My visit to Let’s Test 2015 – Day 3

Waking up a bit early to pack my stuff and check out before breakfast. I am a bit tired, but I guess I also got used to it.

Fun moment of the morning was to receive the newsletter from Testing Circus about the May issue, featuring the guy I spend the three past evenings with playing board and card games. Erik Davis! Great job, Erik!

I had breakfast and a chat with Emma and Dan Ashby. So far I only had the chance to shake hands with Dan.

Jean-Paul Varwijk “ISO 29119”

The last day went by way too fast. I decided to visit Jean-Pauls session on ISO29119, which was a good choice. It was not only good talk, but also a great discussion afterwards. I already knew a big bite before that talk, but I got also a good portion of new information lighting the spirit to fight that standard. I joined in the chorus of Ben Kelly, Iain McCowatt and John Stevenson against that standard, and I hope I helped answering questions of the people from the right side of the room, that seemed to have their first encounter with ISO29119. Thanks Jean-Paul for a great opportunity to refresh and add information there and planning it already with an intense discussion part, and Dan Billing did a great job facilitating the Q&A for this difficult topic.

Alexandra Casapu’s “Examine Your Testing Skills”

It was time for a last workshop. It was Alexandra Casapu‘s “Examine Your Testing Skills”. I worked one last time together with Chris and a new face for me in Michael. Since both were from Switzerland and I am from Bavaria, we decided to speak in sort of German. It was hard not only for me to think and speak again in German after three days completely in English. So we ended up speaking a mixture. I took away lots from that session, if you want to know what, read it here soon. But for now I will share my key takeaway with you, that reflects also on all of Let’s Test. To become a good or even great tester, you need way more than just technical skills. There is so much to learn about communication and thinking skills, which I became a great supporter of in the last 2,5 years. Alexandra’s session showed all the different aspects and skills you use when challenging a problem. And all of Let’s Test was about improving critical thinking, creativity, communication and so many more skills, that usually don’t end up on a skill improvment list. And Alexandra did a great job sharing her experience how to analyze and list your skills, showing so many from us skills that are useful and need to be improved by reading, training, reflection and more. A big thank you to Alexandra for this wonderful closing workshop.

“Testing in the Pub” with Dan Ashby

After a last lunch with Megan and others, I sat down with both Dans (Billing and Ashby) and Christina reflecting the last days. We were sad that we missed the chance to record a “Testing in the pub” session the last days. So Dan pulled out his mobile and we set up a quick recording session reflecting Let’s Test. Thanks Dan for having me as a guest in your great series of podcasts. It’s a real honor. And kudos for setting up a structured episode in about 3 minutes.
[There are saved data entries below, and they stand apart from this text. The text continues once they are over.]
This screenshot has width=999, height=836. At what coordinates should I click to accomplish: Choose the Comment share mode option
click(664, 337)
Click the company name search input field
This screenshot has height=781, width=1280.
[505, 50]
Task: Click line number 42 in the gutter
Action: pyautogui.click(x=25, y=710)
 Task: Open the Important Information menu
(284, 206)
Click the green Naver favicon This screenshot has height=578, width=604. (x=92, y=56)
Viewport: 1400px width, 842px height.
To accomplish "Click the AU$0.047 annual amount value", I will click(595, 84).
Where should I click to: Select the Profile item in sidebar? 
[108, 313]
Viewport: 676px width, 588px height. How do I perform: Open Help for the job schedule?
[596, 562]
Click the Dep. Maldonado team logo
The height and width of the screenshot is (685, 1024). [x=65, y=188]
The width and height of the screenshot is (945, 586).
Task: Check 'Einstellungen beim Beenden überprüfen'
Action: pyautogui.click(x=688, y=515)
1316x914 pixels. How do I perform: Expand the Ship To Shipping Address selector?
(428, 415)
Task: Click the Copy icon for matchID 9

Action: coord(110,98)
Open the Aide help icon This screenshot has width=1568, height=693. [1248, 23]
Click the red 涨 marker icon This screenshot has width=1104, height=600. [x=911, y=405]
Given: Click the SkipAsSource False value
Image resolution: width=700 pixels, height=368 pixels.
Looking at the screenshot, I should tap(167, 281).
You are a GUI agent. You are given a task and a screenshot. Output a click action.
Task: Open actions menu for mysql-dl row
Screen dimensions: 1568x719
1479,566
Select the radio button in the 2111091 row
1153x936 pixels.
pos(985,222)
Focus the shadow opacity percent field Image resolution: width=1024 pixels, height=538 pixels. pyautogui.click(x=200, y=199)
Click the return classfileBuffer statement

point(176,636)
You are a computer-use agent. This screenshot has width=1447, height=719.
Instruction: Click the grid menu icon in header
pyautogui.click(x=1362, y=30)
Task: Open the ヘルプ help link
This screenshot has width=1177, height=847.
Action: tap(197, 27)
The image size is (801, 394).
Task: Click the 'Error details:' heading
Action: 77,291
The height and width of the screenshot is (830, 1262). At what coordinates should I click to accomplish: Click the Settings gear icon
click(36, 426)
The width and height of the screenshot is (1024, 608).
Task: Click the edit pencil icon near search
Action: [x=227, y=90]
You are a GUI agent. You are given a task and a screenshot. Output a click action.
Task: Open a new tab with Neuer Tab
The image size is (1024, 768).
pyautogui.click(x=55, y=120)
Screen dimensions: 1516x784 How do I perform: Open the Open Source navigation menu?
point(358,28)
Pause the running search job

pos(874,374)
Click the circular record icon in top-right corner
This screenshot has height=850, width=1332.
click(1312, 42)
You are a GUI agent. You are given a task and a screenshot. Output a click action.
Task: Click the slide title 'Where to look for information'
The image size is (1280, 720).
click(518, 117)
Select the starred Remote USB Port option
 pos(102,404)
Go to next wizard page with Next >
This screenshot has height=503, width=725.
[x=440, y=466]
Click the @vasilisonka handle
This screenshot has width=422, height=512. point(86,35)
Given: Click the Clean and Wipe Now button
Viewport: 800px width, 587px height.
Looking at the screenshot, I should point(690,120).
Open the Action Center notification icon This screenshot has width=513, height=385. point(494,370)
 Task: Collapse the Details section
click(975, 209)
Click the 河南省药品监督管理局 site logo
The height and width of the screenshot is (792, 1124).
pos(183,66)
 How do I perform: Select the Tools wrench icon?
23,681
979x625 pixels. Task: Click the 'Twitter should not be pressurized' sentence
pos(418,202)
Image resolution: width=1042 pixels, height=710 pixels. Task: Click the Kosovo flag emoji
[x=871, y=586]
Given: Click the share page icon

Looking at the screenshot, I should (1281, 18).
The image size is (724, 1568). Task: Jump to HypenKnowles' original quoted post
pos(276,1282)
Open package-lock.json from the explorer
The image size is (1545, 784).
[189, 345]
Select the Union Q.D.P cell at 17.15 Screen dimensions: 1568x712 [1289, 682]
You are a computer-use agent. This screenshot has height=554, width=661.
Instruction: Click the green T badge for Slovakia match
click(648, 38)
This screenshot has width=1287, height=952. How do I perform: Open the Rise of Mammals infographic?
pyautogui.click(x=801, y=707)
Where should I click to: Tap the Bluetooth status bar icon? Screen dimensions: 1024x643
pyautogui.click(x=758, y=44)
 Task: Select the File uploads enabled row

It was time for the closing keynote about “Detetecting the heartbleed bug”. After lots of insights in the technical aspects of heartbleed, the coincidence of three bugs coming together and the serendipity of finding it.

I sat on one of those nice couches in the back with some of the great folks that I spend the last three days with. Saying goodbye came closer and since I had to catch a taxi to the airport rather quick after the keynote, I made my round, shaking hands, hugging and patting backs. It was sad to leave after three and a half days after being sort of accepted as part of the big family.

Besides my key takeaway that Let’s Test is about those skills, that make you become a better tester, it is all about the people. I met a lot of wonderful people, I put real life faces to twitter handles, and know I want to meet each and every one again to talk more with them.

One last key aspect of visiting this conference for me was to find out, how a conference talk looks like, and imagine how it would be, to host one on my own. On the way home I already started thinking about topics that I want to present at conferences.  So open up those CfPs, I already found some topics I want to speak about. Beware of the TestPappy!

Good bye, Runö. I hope to see you again next year!